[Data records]
:::::
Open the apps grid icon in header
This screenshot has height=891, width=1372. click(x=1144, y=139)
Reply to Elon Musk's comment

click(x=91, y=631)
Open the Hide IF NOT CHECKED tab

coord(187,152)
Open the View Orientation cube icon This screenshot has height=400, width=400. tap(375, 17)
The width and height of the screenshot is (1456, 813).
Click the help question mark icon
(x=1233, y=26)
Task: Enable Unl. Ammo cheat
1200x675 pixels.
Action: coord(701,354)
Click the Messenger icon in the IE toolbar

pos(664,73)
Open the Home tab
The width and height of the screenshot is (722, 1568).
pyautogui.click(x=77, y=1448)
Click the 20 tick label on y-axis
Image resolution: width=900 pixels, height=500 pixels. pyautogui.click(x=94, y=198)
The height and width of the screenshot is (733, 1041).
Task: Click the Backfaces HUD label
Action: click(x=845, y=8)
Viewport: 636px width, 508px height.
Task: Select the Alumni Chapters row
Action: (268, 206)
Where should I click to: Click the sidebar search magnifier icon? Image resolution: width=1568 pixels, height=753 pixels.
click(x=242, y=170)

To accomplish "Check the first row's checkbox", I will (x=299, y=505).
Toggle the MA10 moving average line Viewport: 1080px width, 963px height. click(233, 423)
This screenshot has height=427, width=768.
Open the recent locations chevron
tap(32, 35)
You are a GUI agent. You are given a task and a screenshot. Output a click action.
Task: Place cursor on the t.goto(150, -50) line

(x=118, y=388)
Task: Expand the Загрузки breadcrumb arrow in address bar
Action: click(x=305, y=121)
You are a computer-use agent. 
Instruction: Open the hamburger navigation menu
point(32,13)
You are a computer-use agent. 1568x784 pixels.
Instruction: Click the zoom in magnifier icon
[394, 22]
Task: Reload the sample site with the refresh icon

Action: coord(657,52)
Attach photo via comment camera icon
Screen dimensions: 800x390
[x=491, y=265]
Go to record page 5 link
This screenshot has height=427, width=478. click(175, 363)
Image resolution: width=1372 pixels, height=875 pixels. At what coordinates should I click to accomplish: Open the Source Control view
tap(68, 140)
:::::
#### [What to work on]
Restate the records word for word, keeping every line.

#### [Result below]
Open the apps grid icon in header
This screenshot has height=891, width=1372. click(x=1144, y=139)
Reply to Elon Musk's comment

click(x=91, y=631)
Open the Hide IF NOT CHECKED tab

coord(187,152)
Open the View Orientation cube icon This screenshot has height=400, width=400. tap(375, 17)
The width and height of the screenshot is (1456, 813).
Click the help question mark icon
(x=1233, y=26)
Task: Enable Unl. Ammo cheat
1200x675 pixels.
Action: coord(701,354)
Click the Messenger icon in the IE toolbar

pos(664,73)
Open the Home tab
The width and height of the screenshot is (722, 1568).
pyautogui.click(x=77, y=1448)
Click the 20 tick label on y-axis
Image resolution: width=900 pixels, height=500 pixels. pyautogui.click(x=94, y=198)
The height and width of the screenshot is (733, 1041).
Task: Click the Backfaces HUD label
Action: click(x=845, y=8)
Viewport: 636px width, 508px height.
Task: Select the Alumni Chapters row
Action: (268, 206)
Where should I click to: Click the sidebar search magnifier icon? Image resolution: width=1568 pixels, height=753 pixels.
click(x=242, y=170)

To accomplish "Check the first row's checkbox", I will (x=299, y=505).
Toggle the MA10 moving average line Viewport: 1080px width, 963px height. click(233, 423)
This screenshot has height=427, width=768.
Open the recent locations chevron
tap(32, 35)
You are a GUI agent. You are given a task and a screenshot. Output a click action.
Task: Place cursor on the t.goto(150, -50) line

(x=118, y=388)
Task: Expand the Загрузки breadcrumb arrow in address bar
Action: click(x=305, y=121)
You are a computer-use agent. 
Instruction: Open the hamburger navigation menu
point(32,13)
You are a computer-use agent. 1568x784 pixels.
Instruction: Click the zoom in magnifier icon
[394, 22]
Task: Reload the sample site with the refresh icon

Action: coord(657,52)
Attach photo via comment camera icon
Screen dimensions: 800x390
[x=491, y=265]
Go to record page 5 link
This screenshot has height=427, width=478. click(175, 363)
Image resolution: width=1372 pixels, height=875 pixels. At what coordinates should I click to accomplish: Open the Source Control view
tap(68, 140)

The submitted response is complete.